Всё, что ночи так важно сыскать
На глубоких купаленных доньях,
И звезду донести до садка
На трепещущих мокрых ладонях.

Площе досок в воде — духота.
Небосвод завалился ольхою.
Этим звездам к лицу б хохотать,
Ан вселенная — место глухое.

(«Определение поэзии»: ПСС, no. 71)

В полном согласии с заявленной темой, стихотворение начинается цепочкой лаконичных пропозиций со связкой ‘это’, построенных по модели научного определения; чисто риторически они производят впечатление набора исходных постулатов. Однако содержание этих псевдо-философских тезисов таково, что заставляет заподозрить насмешку. К тому же между постулируемыми «определениями» так мало общего (по крайней мере на поверхности), что их объединение в некое подобие матрицы только усиливает пародийный эффект. Синтаксический параллелизм, этот краеугольный камень якобсоновской «грамматики поэзии», здесь не только ничего не проясняет, но как будто специально поддразнивает читателя-аналитика своей вызывающей произвольностью. Кажется, что смысл постулирующих пропозиций приходится понимать так, что о поэзии можно сказать все, что угодно, — в этом и состоит ее «определение». Мы, однако, пришли к выводу, что такая поверхностная «деконструкция» рационализма средствами искусства, шутя прорывающаяся по ту сторону логики, Пастернаку не только совершенно не свойственна, но все его творчество проникнуто сознанием того, каким рискованным, этически сомнительным и к тому же обреченным на конечное поражение занятием является попытка побега поверх поставленных разумом барьеров, и как много нужно принять на себя, как много вытерпеть, чтобы дотянуться хотя бы до какой-то малости в этой бешеной гонке.

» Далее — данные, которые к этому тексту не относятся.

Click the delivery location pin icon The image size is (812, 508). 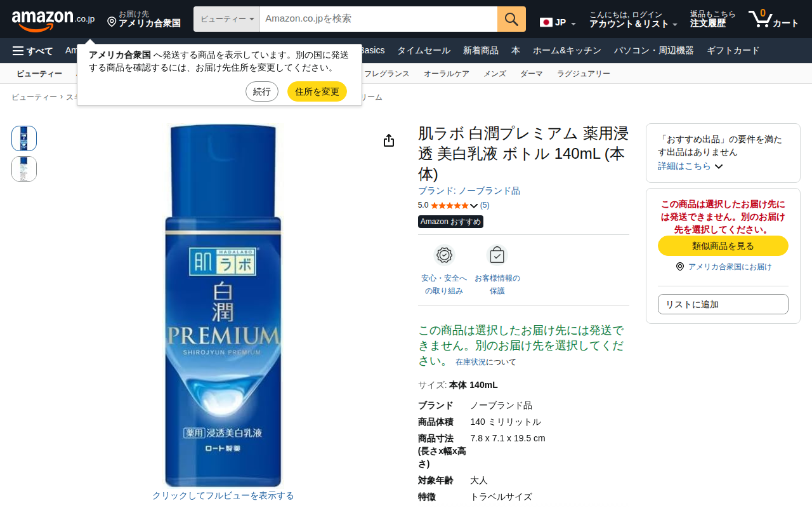pyautogui.click(x=112, y=22)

Если формальный параллелизм между синтетическими суждениями ‘[X] есть Y’ мало нам помогает в поисках связи между ними, то в их предметной фактуре, напротив, обнаруживаются значимые переклички. Как всегда, эти связи имеют фрагментарный характер: сополагаются феномены, от которых на поверхности видны лишь осколки, разброс которых следует за мгновенными перемещениями угла зрения. Как обычно, смысл поэтического сообщения, заключенного в стихотворении Пастернака, следует искать в феноменах действительности, которых стихотворению удается «коснуться» — в лихорадочной спешке бросания из стороны в сторону за случайно попадающимися под руку обрывками разлетающихся вещей. Однако, в отличие от типичной укорененности пастернаковской поэтической фактуры в феноменах житейского обихода и их идиоматических отображений в языке, материалом, попавшим в орбиту этого стихотворения, оказываются в основном осколки литературной (и шире — художественной) действительности. В этом смысле, стихотворение действительно оказывается «определением поэзии».

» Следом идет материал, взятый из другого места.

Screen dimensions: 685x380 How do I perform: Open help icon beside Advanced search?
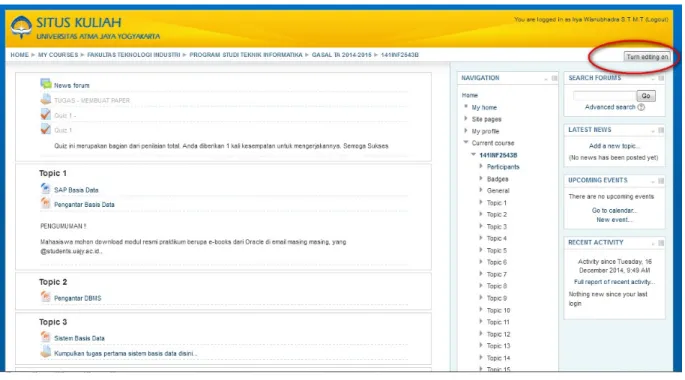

Тема «двух соловьев» и их поединка, заявленная в конце первого четверостишия, объединяет вокруг себя целый ряд типовых аксессуаров ситуации «соловьиного пения», рассыпанных в предыдущих строках: тут и ночь, и листва, в которой скрывается певец, и наконец, соловьиный ‘свист’ и ‘щелканье’ (с аналогическим сдвигом в образ хрустящих «льдинок», который вместе с тем подкрепляет идею ночного холода). Последние эпитеты индуцируют широкий спектр ассоциаций: тут и Боян «Слова о полку Игореве», и былинный «поединок» Ильи Муромца с Соловьем-Разбойником, с его «крутым» свистом сверхъестественной силы, и «Осел и Соловей» Крылова («Тут Соловей являть свое искусство стал, Защелкал, засвистал»), вносящий в ситуацию комическую ноту.